T: 33
Poprzedni temat: http://www.filmweb.pl/serial/Pami%C4%99tniki+wampir%C3%B3w-2009-502112/discussio n/Stefan+Silas+i+przyjaciele,2329930
Temat dedykowany Martusi <3
U mnie nigdy nie ma takiego okresu, nigdy... :D
Mi też by pasowało okna pomyć, w tą lub max. następną sobotę duże zakupy meblowe się szykują i m.in. firany/zasłony/rolety, naklejki też już kupiłam to pasowałoby na czyste okna wszystko poprzyklejać i pozawieszać a nie na brudasy... Ale taki ziąb... Ale chyba jutro się za to wezmę, póki mrozu nie ma, bo wtedy to dupa zbita będzie... :D
Z naklejkami jednak poczekam :D Dla mnie to za szybko... :p Ale tutaj już ulice są przybrane w światełka, w oknach i przed domami ludzie też już mają mnóstwo ponastawiane i tak już ze 3-4 tygodnie temu się zaczęło... :D
To jest po prostu artystyczny nieład!
Czyżby jakieś nowe mieszkanie albo remont był? :D
Lubię takie rzeczy jak urządzanie itp. :D
No u mnie dzisiaj 2 stopnie więc stwierdziłam, że ostatni dzwonek na te okna :P
Wiesz w sumie teraz pojadę do domu, jak wrócę to już grudzień będzie, także wcale się tak nie pospieszyłam :D
No uwielbiam te dekoracje wszystkie, nawet w centrach handlowych się jaram <3
No cały czas to samo, ale etap urządzania cały czas aktualny, bo jak w lipcu kupiliśmy ostatnie rzeczy tak od tamtej pory nic nie przybyło a że gości będziemy mieć na święta, bo teraz robimy MY Wigilię, naszą pierwszą to trzeba jako tako dalej urządzić mieszkanie :D
No u mnie niby 5-7, ale jutro może być już na minusie, w nocy i tak są już przymrozki, bo kilka dni temu raniutko jechałam autem to musiałam skrobać szyby... No ale w dzień koło południa jednak "najcieplej"... tak - jutro wielkie mycie :D
Fajne, ładne, ale dla mnie tak przed świętami, żeby czuć było ten klimat i magię a nie, żeby w święta te naklejki były już "codziennością"... :p
O jaaaa, ale fajnie :D Powodzenia życzę w takim razie na zapas :D
Przed świętami to jeszcze dojdzie tyle innych rzeczy, że nie zdąży mi się opatrzeć wszystko :D
A tam zaraz Pascal, lubię piec/gotować ;D A takie pierniczki są akurat najpyszniejsze <3
Lubię pierniczki :D
Pamiętam w Biedronce były takie mega paki pierniczków w mlecznej czekoladzie... :D Mmm... Pyszotka!

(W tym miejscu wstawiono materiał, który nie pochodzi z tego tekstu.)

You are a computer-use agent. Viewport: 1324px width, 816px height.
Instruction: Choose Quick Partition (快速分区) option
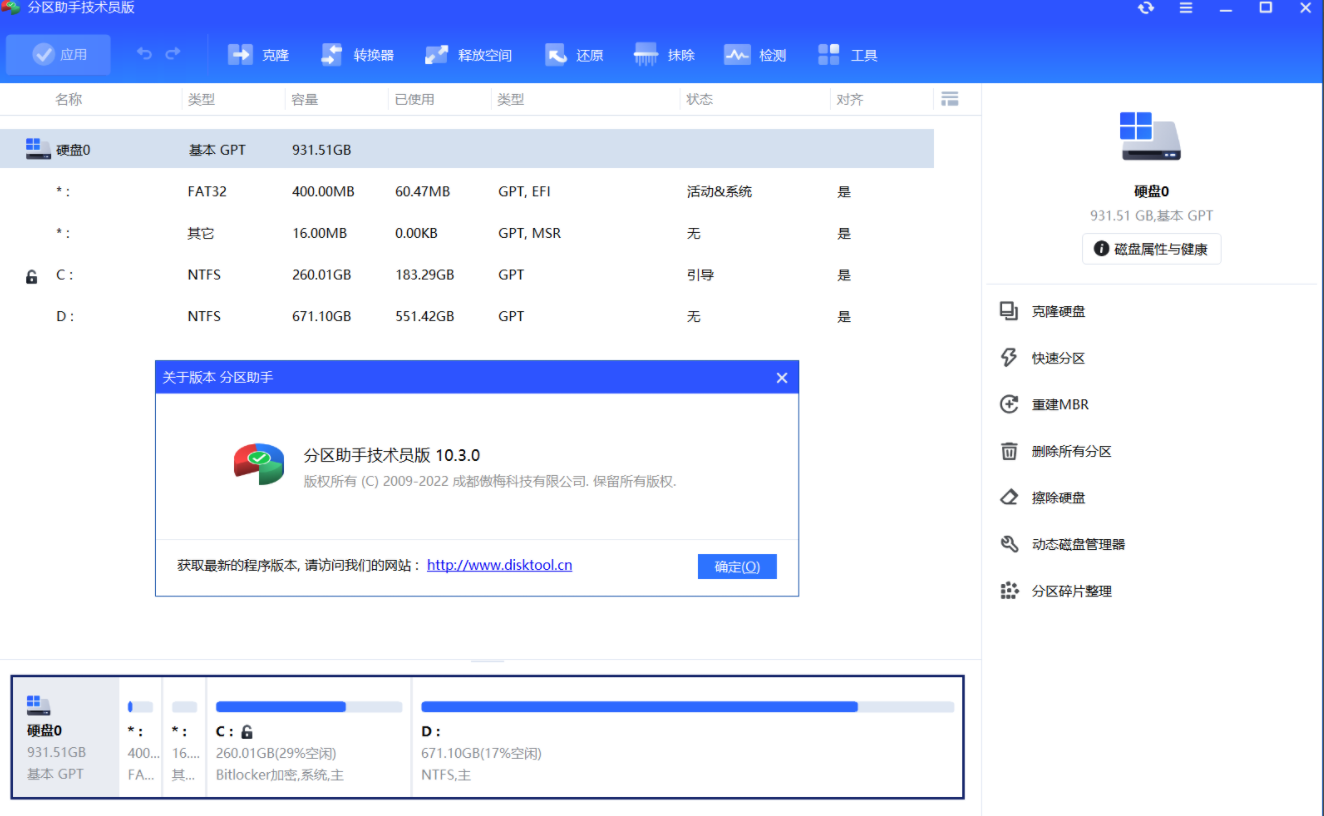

Z marmoladką w sumie też nawet ujdą, ale z glazurą nie lubię :p
Ja z takich sztucznych kupionych to właśnie tylko te z glazurą jak już :D Bo inne to w ogóle w smaku do piernika niepodobne :(
W sumie ja chyba nie jadłam takich pieczonych w domu... Więc nie mam porównania... :/
Dla mnie to smak dzieciństwa, zawsze strasznie mamę molestowałam żebyśmy piekły :D Kiedyś nawet piekłam takie na ozdoby na choinkę :D
Faaajnie :D
Na choinke ze zjadliwych rzeczy to tylko sople i cukierki, ale jak już większa to tylko cukierki się uchowały, bo sople już nie smakowały :D
U babci zawsze mam sople :D bo ładnie wyglądają :D
Ja jeszcze robiłam ozdoby z pomarańczy, ale teraz już zwykle za dużo roboty przed świętami :P
I łańcuchy z papieru kolorowego :D Moja mama już szału dostawała, kuchnia zawalona mąkami, jajkami, rybami a ja się rozkładałam z papierem i klejem :D
Haha, pamiętam też robiłam xD ale to nie na choince tylko w pokoju wieszałam :D i z bibuły łańcuchy takie ładne <3
Jak to gdzie? W mieszkaniu swoim siedzę i się zastanawiam co powiedzieć mamie jak zadzwonię powiedzieć, że nie przyjeżdżam ;D Że się uczę to nie uwierzy xD
Ahaaa... To gdzie indziej mieszkasz, gdzie indziej studiujesz, już łapię :)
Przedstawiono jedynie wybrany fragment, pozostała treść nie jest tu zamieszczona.